The purpose of SAGA is to obtain accurate Strömgren photometry for stars in the magnitude range 10≤y≤14, where Kepler is able to detect oscillations in thousands of red giant and a few hundreds of selected main sequence stars.


 

The uvby Strömgren photometric system is designed such that different colour indices indicate different stellar atmospheric parameters. The y magnitude is essentially the same as Johnson V for non M-type stars. The color (b-y) is well suited to measuring effective temperatures. The m1 index, defined as (v-b)-(b-y), reflects the depression from metal lines around 4100Å and thus allows us to infer stellar metallicity. Finally, the c1 index, (u-v)-(v-b), indicates the scale of the Balmer discontinuity. For B- and A-type stars, c1 indicates effective temperature. For late-type stars, it reflects stellar surface gravity. Note that it also has metallicity information for stars cooler than the Sun.

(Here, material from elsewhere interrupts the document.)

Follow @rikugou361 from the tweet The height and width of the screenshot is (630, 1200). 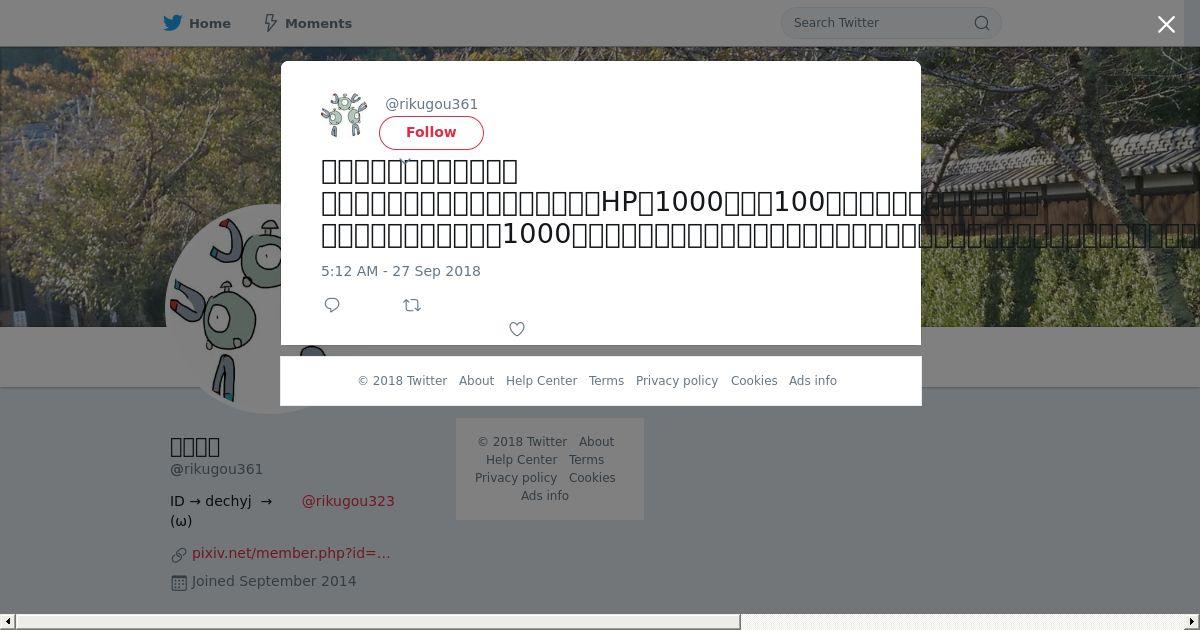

Using a combination of short and long exposures, SAGA achieves photometric errors of less than 0.03 mag in all bands for stars with y≤14, the accuracy required to determine robust parameters from Strömgren indices. However, useful stellar properties can still be derived down to 16th magnitude, a regime important for planet-candidate host stars.


 

The first SAGA data release covers a stripe centered at Galactic longitude 74° with latitudes from about 8° to 20°. About 60% of the pointings were observed more than once on at least two different photometric nights. Each pointing has an overlap between 3 and 10 arcsec with its neighbor, allowing us to verify the photometric zero-points remain constant over the observed region.

Our Galactic longitude of 74° includes the open cluster NGC6819, which provides a useful calibration benchmark. This latitude is also only moderately affected by dust and obscuration. Similarly, regions with b below 8° are very close to the Galactic plane, where crowding and reddening make it more difficult to use photometric data.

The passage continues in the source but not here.